**OBJECTIVE 1**
In the passage on California groundwater, what did Orange County build?
**OBJECTIVE 2**
From the groundwater passage, set down everything from "Some people are" down to "quality, particularly nitrates.", word for word.

**PASSAGE PROVIDED**
▼

Harter said California currently does not monitor groundwater extraction, and it likely won’t have to do so unless the agencies fail to maintain their thresholds.

The new Groundwater Sustainability Agencies will have the discretionary authority to conduct studies, register and monitor wells, set well-spacing requirements, require extraction reporting, regulate extractions, implement capital projects and assess fees to cover costs. The state will have a supervisory role to make sure the local agencies are managing their water levels.

Local agencies are able to capture and reuse any water they can. Orange County built a massive wastewater recovery plant, while farmers are reusing water on a smaller scale. “A lot of wastewater on farms is recycled for irrigation water,” Harter said.

Some people are already asking how agricultural land can be used in wet years in hopes of replenishing the groundwater supply, such as using flood irrigation on an alfalfa field to let the water drain into the soil.

The recent drought has shifted the focus to water supply; however, another piece of the water discussion in California has been on water quality, particularly nitrates.

▲

**STORED DATA**

▼

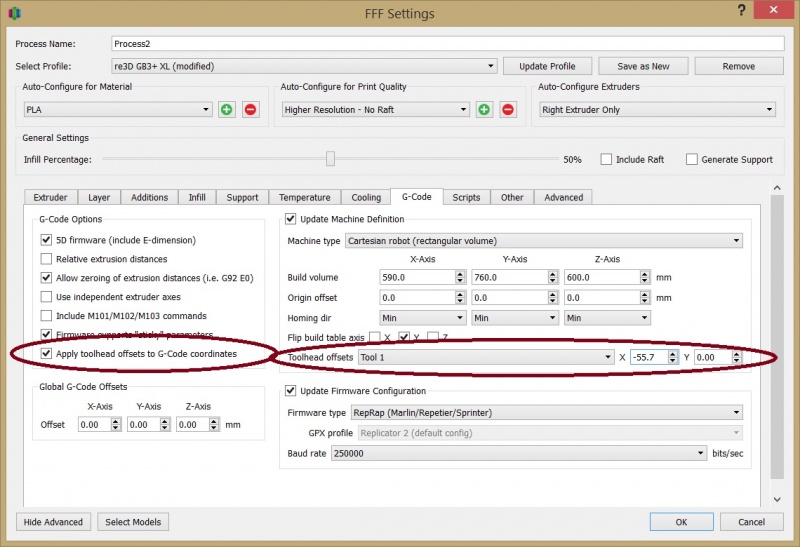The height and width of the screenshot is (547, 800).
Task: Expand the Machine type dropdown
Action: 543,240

▲
▼

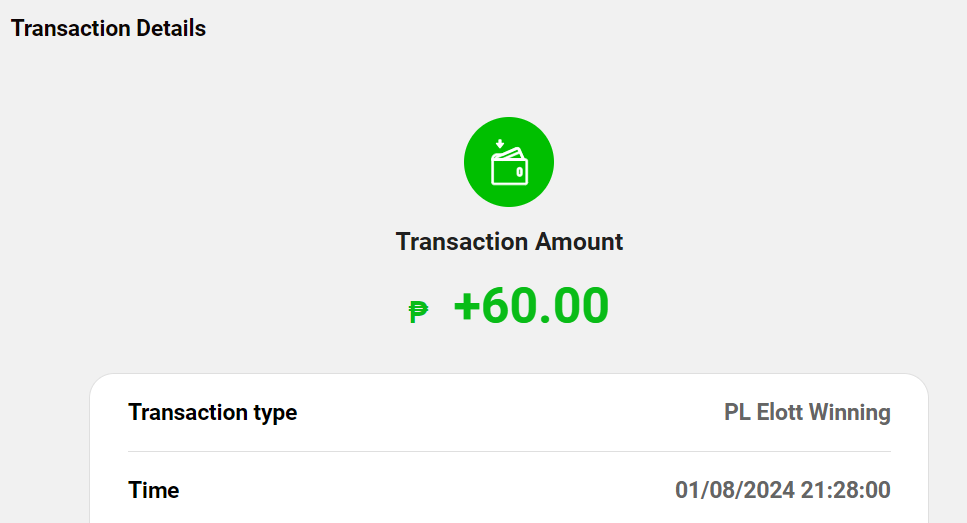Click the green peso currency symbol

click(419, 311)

▲

**COMPLETE RESPONSE 1**
A massive wastewater recovery plant.

**COMPLETE RESPONSE 2**
Some people are already asking how agricultural land can be used in wet years in hopes of replenishing the groundwater supply, such as using flood irrigation on an alfalfa field to let the water drain into the soil.

The recent drought has shifted the focus to water supply; however, another piece of the water discussion in California has been on water quality, particularly nitrates.